L’infection par le virus respiratoire syncytial (VRS) est la cause la plus fréquente d’admission en unité de soins intensifs pédiatriques (USIP) en raison d’une insuffisance respiratoire chez l’enfant[1]. Avec le virus de la grippe, le VRS est également la cause la plus fréquente d’admissions chez les adultes souffrant de troubles cardiaques et pulmonaires chroniques et d’insuffisance respiratoire aiguë[2].
Les manifestations extrapulmonaires d’une infection grave à RSV ont été mises en évidence pour la première fois dans un rapport sur une épidémie affectant des nourrissons admis dans un hôpital pour enfants à Cleveland (OH, États-Unis).
Les auteurs ont décrit les caractéristiques d’un « syndrome de sepsis » et d’apnées observées chez une proportion significative de nourrissons[3]. Les soignants doivent être conscients des manifestations de l’infection par le RSV en dehors des voies respiratoires, car elles peuvent entraîner des détériorations inattendues chez leurs patients.
La connaissance des effets des infections par le RSV en dehors des voies respiratoires est importante dans la prise en charge des patients présentant des comorbidités sous-jacentes connues[2].
Il est important de savoir dans quelle mesure un dysfonctionnement d’un organe est un effet temporaire du VRS ou le signe d’une détérioration d’une maladie organique préexistante, par exemple chez les nourrissons atteints d’une cardiopathie congénitale[4]. Cette revue systématique vise à résumer les preuves sur les effets extrapulmonaires de l’infection par le RSV.
Méthodes |
Cette revue systématique résume les résultats d’articles rapportant des manifestations d’infection par le RSV en dehors des voies respiratoires.
Des études réalisées auprès de patients de tous âges infectés par le RSV ont été incluses dans l’analyse.
Les études sur les manifestations qui n’étaient pas spécifiques au RSV mais qui constituaient des effets immunologiques non spécifiques d’une infection virale aiguë ont été exclues.
Résultats |
> Le VRS et le système cardiovasculaire
Le premier cas d’ atteinte myocardique cliniquement symptomatique au cours d’une bronchiolite à RSV était un cas de myocardite interstitielle mortelle chez un enfant en 1972 [6].
D’autres rapports incluent également le développement d’un bloc cardiaque du deuxième degré au cours de la maladie. Par la suite, un rapport de tachycardie auriculaire multifocale associée au RSV est apparu, un phénomène qui a été à nouveau rapporté dans une série ultérieure de patients atteints de tachycardies auriculaires associées au RSV [7,8].
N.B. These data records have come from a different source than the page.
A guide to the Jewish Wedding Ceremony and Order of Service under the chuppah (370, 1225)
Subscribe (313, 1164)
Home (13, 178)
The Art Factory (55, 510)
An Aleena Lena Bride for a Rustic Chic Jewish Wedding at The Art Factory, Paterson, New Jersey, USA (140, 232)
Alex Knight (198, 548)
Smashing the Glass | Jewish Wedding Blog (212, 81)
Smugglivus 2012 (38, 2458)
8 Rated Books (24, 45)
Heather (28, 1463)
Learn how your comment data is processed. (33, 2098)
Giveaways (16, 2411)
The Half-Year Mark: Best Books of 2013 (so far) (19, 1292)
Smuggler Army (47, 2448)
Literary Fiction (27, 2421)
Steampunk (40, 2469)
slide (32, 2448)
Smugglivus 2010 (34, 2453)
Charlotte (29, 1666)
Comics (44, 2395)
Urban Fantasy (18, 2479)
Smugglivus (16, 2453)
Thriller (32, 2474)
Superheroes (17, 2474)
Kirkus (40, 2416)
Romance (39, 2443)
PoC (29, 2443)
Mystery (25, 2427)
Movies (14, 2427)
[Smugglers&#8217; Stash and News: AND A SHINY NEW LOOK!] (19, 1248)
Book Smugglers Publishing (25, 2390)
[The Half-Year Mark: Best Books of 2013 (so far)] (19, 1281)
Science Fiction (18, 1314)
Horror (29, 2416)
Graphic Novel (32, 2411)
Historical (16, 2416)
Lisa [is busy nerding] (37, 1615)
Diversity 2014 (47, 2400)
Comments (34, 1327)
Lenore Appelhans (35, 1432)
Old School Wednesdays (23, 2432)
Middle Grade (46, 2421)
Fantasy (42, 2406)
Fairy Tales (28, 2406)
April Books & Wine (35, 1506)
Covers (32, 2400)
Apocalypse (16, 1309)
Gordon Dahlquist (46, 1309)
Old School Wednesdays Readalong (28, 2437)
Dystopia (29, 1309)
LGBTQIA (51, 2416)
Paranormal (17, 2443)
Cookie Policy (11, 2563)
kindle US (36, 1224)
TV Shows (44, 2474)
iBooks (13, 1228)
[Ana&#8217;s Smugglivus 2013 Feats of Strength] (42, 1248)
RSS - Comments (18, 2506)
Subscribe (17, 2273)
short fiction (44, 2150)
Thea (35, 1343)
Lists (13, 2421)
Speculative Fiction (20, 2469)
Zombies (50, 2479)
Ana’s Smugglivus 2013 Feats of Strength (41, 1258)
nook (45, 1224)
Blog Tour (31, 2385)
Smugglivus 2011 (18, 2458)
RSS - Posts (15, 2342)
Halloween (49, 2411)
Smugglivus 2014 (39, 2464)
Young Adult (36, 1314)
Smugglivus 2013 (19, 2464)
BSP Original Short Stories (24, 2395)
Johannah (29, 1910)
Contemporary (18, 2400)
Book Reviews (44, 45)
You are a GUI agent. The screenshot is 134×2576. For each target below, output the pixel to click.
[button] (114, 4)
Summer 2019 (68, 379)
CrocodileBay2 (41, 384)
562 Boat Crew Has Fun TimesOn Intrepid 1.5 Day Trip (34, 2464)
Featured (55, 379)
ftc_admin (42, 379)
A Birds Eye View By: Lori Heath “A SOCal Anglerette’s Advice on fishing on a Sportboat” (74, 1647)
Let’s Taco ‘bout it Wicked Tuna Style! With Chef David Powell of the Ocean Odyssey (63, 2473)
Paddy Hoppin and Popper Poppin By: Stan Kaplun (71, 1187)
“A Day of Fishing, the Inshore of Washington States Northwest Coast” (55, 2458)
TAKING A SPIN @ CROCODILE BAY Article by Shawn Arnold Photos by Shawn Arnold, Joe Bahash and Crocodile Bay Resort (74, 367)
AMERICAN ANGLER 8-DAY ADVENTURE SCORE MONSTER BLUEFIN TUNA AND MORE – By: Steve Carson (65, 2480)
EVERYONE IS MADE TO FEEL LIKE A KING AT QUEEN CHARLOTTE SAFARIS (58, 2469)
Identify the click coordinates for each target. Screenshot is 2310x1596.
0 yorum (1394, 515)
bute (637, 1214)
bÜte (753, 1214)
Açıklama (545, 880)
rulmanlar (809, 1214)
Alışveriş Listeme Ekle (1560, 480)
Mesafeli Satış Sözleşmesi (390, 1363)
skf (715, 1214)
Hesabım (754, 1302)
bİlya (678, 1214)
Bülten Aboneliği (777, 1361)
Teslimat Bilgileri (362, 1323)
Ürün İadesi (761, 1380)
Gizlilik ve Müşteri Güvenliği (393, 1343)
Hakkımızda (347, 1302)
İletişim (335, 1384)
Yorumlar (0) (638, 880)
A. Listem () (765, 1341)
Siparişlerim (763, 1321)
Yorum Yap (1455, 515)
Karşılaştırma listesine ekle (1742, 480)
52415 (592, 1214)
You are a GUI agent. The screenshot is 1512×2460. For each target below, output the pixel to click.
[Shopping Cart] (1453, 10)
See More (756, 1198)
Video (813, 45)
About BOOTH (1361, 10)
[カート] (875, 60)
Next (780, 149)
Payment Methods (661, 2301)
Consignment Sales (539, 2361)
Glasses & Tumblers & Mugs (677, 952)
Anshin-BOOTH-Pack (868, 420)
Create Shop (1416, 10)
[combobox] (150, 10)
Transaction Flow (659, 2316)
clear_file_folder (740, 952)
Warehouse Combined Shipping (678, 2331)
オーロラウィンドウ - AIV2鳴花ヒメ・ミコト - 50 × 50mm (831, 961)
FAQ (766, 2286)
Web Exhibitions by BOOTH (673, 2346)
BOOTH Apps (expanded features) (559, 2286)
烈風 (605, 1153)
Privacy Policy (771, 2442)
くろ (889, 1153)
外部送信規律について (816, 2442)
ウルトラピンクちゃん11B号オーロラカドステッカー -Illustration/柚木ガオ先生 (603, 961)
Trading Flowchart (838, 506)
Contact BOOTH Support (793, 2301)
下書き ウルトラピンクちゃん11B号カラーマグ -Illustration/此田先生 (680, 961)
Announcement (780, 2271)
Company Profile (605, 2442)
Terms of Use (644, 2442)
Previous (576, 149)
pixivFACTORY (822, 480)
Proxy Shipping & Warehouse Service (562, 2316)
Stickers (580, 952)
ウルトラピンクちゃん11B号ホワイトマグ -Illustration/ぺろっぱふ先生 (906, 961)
D’autres formes de tachycardies supraventriculaires ont également été rapportées lors d’une infection par le RSV ; ils semblaient survenir chez des patients présentant un cœur structurellement normal et n’étaient pas associés à une hypoxie ou à un traitement par bêta-agonistes [8,9]. Des arythmies potentiellement mortelles ont également été rapportées. Le flutter auriculaire était associé à un choc cardiogénique chez un patient [10].
Un autre cas de tachycardie ventriculaire nécessitant une cardioversion a été rapporté par la suite[11]. Une autre complication potentiellement mortelle peut être la tamponnade cardiaque qui évolue à partir d’un épanchement péricardique[10,12].
Une atteinte cardiovasculaire sous forme d’hypotension sans arythmie cardiaque a également été décrite et a été associée à des signes de lésions myocardiques, comme l’indiquent des taux élevés de troponine cardiaque I et T. Des taux élevés de troponine cardiaque ont été observés chez 35 à 54 % des nourrissons. avec une infection par le RSV ventilée dans les USIP [13,14].
Des taux élevés de troponine I cardiaque ont également été observés chez des enfants infectés par le VRS qui ne nécessitaient pas de ventilation mécanique[15]. Le degré de soutien cardiovasculaire décrit variait de l’administration de bolus liquidiens[14] au soutien inotrope[13,16].
> Manifestations du RSV dans le système nerveux central
Des signes et symptômes neurologiques aigus tels que des apnées centrales, des convulsions, une léthargie, des difficultés à manger ou à avaler, des anomalies du tonus ou un strabisme, du liquide céphalo-rachidien (LCR) ou des anomalies à l’électroencéphalogramme ont été observés chez 39 % (n = 121) des patients atteints du VRS. positif dans une USIP[19].
Dans une population de patients RSV positifs admis en service de pédiatrie générale, des complications neurologiques ont été retrouvées chez 1,2 % des patients (n = 964)[20]. En examinant la survenue de convulsions comme manifestation d’une encéphalopathie, un autre groupe a trouvé une incidence de convulsions de 1,8 % (n = 487) chez les patients atteints de bronchiolite à RSV admis dans un centre de référence pédiatrique tertiaire [21].
Des anomalies du LCR ont été trouvées dans une étude portant sur 12 des 30 patients atteints du VRS ayant subi une ponction lombaire[19]. D’autres études ont trouvé des anticorps spécifiques du RSV dans le LCR de patients atteints de bronchiolite à RSV[23,24].
• Apnées centrales
Des apnées définies comme un arrêt respiratoire de plus de 20 secondes et/ou une bradycardie avec cyanose ou désaturation en oxygène inférieure à 90 % ont été retrouvées chez 16 à 21 % des enfants hospitalisés pour une infection par le RSV[25]. Le facteur de risque le plus important associé aux apnées était l’âge de moins de deux mois.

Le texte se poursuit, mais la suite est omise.